--- Stored data Enclosed Below ---
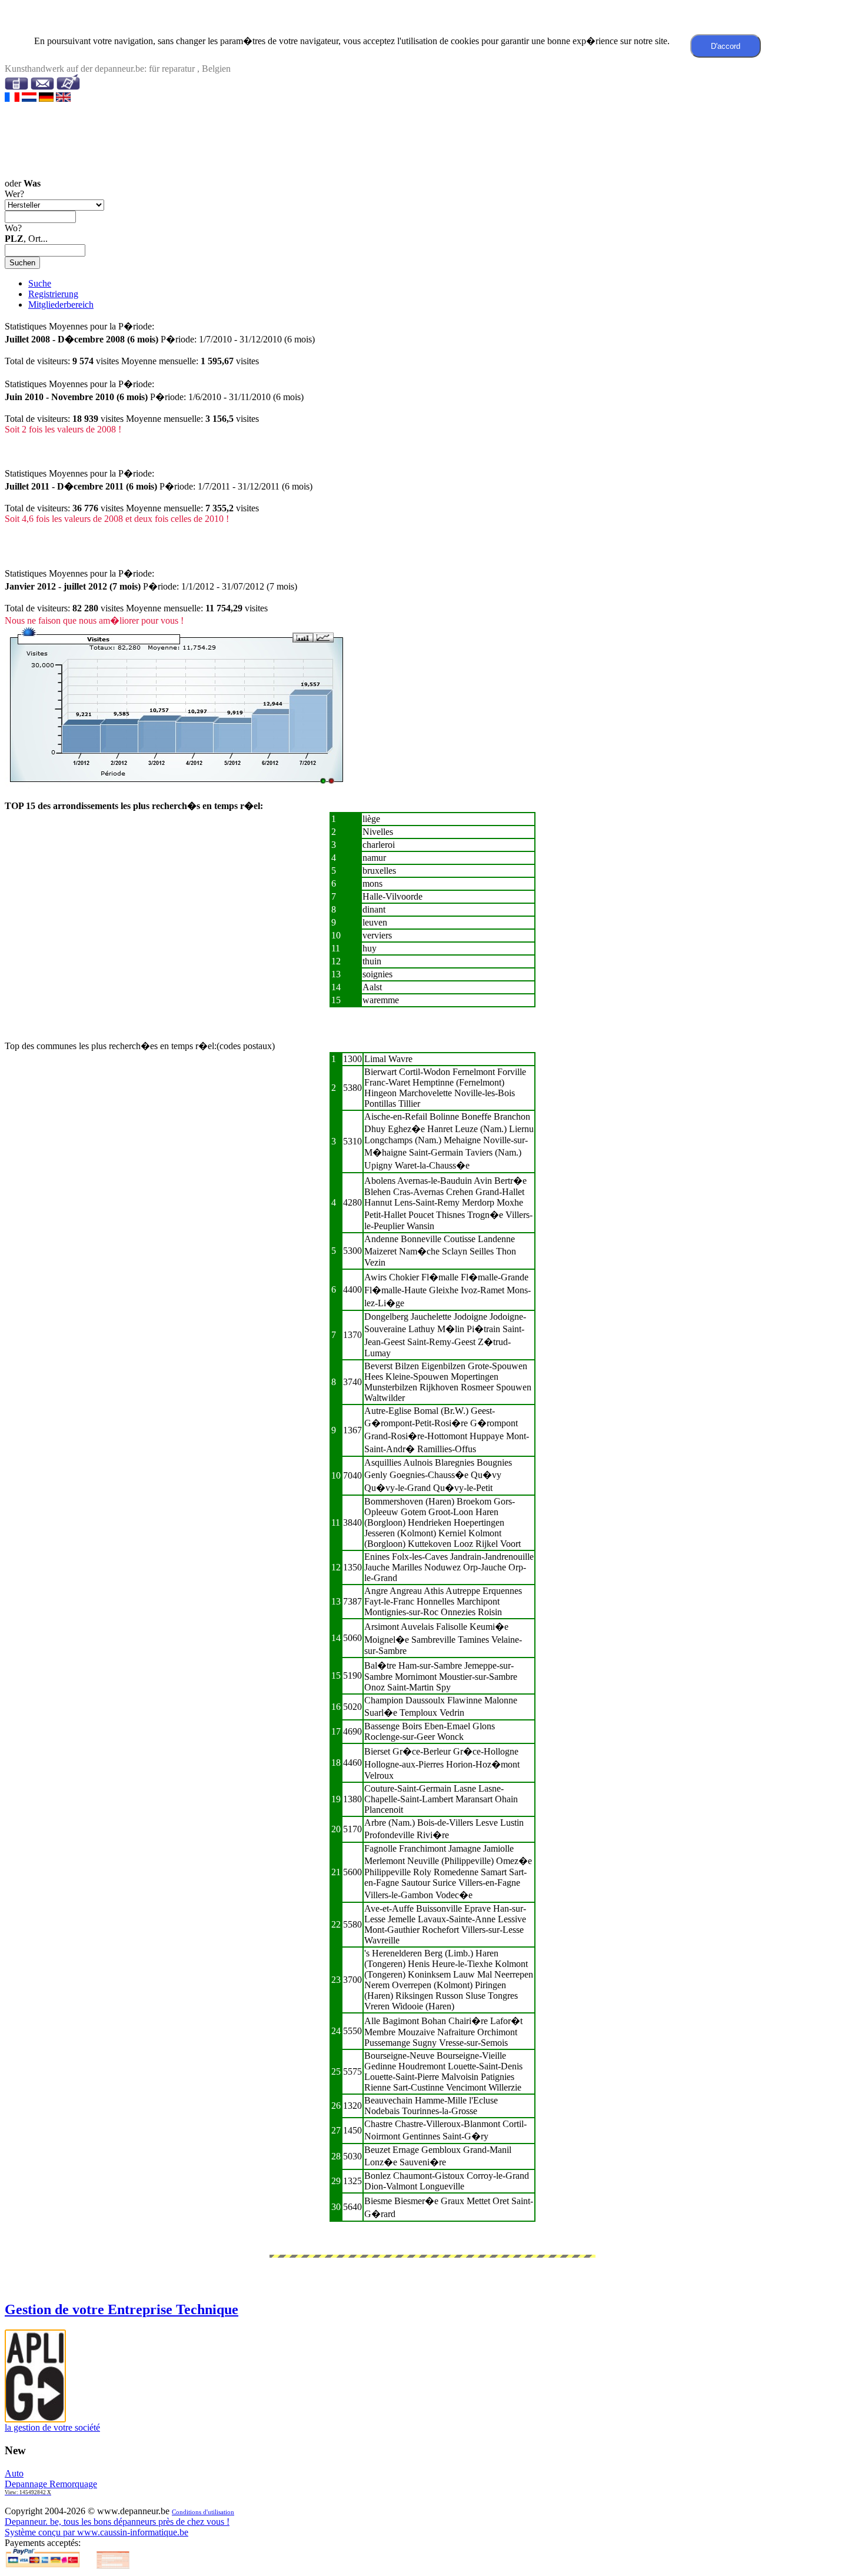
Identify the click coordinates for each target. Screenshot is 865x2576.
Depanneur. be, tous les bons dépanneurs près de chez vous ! (117, 2522)
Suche (39, 283)
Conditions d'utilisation (203, 2512)
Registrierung (53, 294)
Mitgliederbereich (61, 304)
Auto (14, 2473)
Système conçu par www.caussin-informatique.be (96, 2532)
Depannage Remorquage (51, 2487)
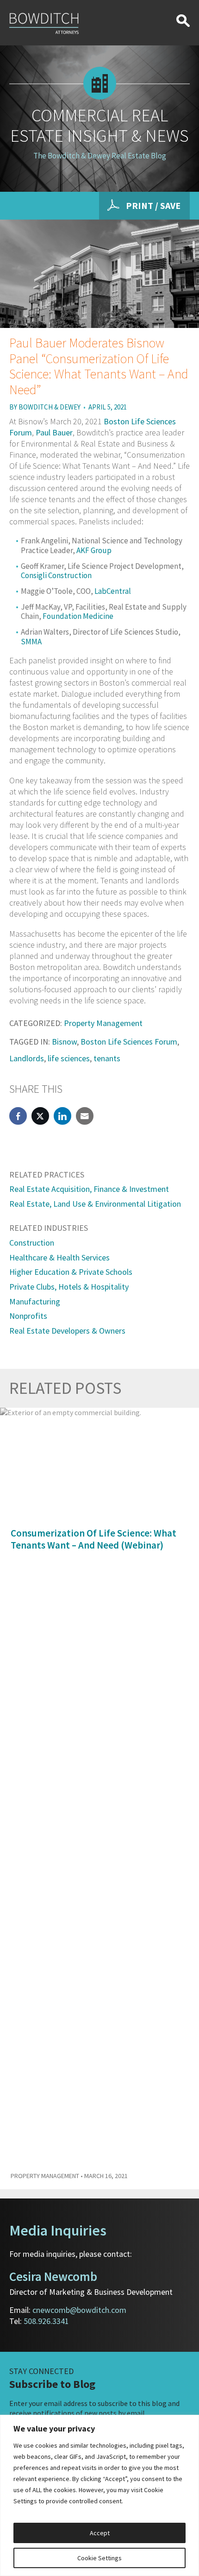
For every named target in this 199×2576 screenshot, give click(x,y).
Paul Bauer (54, 432)
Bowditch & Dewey (50, 407)
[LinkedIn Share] (62, 1116)
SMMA (31, 641)
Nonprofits (28, 1315)
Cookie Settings (99, 2558)
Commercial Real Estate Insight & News (99, 125)
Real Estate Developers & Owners (67, 1330)
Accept (100, 2533)
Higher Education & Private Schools (70, 1271)
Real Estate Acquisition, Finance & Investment (89, 1189)
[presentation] (172, 1389)
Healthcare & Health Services (59, 1257)
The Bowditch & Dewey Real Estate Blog (99, 156)
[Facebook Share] (18, 1116)
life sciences (69, 1058)
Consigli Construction (56, 575)
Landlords (26, 1058)
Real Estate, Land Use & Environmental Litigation (95, 1203)
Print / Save (153, 205)
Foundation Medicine (78, 616)
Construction (31, 1242)
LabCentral (112, 591)
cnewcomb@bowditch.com (79, 2310)
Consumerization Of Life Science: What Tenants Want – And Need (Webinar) (93, 1539)
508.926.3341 (46, 2321)
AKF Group (94, 550)
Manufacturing (34, 1301)
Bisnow (64, 1041)
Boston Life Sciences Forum (129, 1041)
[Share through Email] (84, 1116)
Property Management (103, 1023)
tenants (106, 1058)
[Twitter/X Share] (40, 1116)
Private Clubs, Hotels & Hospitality (69, 1286)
--- End of Enclosed Stored data ---
> _Activity_: Repeat the data above exactly, leaving out any pictures it holds.

> _Reply_:
Identify the click coordinates for each target. Screenshot is 865x2576.
Depanneur. be, tous les bons dépanneurs près de chez vous ! (117, 2522)
Suche (39, 283)
Conditions d'utilisation (203, 2512)
Registrierung (53, 294)
Mitgliederbereich (61, 304)
Auto (14, 2473)
Système conçu par www.caussin-informatique.be (96, 2532)
Depannage Remorquage (51, 2487)
For every named target in this 199×2576 screenshot, give click(x,y).
Paul Bauer (54, 432)
Bowditch & Dewey (50, 407)
[LinkedIn Share] (62, 1116)
SMMA (31, 641)
Nonprofits (28, 1315)
Cookie Settings (99, 2558)
Commercial Real Estate Insight & News (99, 125)
Real Estate Developers & Owners (67, 1330)
Accept (100, 2533)
Higher Education & Private Schools (70, 1271)
Real Estate Acquisition, Finance & Investment (89, 1189)
[presentation] (172, 1389)
Healthcare & Health Services (59, 1257)
The Bowditch & Dewey Real Estate Blog (99, 156)
[Facebook Share] (18, 1116)
life sciences (69, 1058)
Consigli Construction (56, 575)
Landlords (26, 1058)
Real Estate, Land Use & Environmental Litigation (95, 1203)
Print / Save (153, 205)
Foundation Medicine (78, 616)
Construction (31, 1242)
LabCentral (112, 591)
cnewcomb@bowditch.com (79, 2310)
Consumerization Of Life Science: What Tenants Want – And Need (Webinar) (93, 1539)
508.926.3341 (46, 2321)
AKF Group (94, 550)
Manufacturing (34, 1301)
Bisnow (64, 1041)
Boston Life Sciences Forum (129, 1041)
[Share through Email] (84, 1116)
Property Management (103, 1023)
tenants (106, 1058)
[Twitter/X Share] (40, 1116)
Private Clubs, Hotels & Hospitality (69, 1286)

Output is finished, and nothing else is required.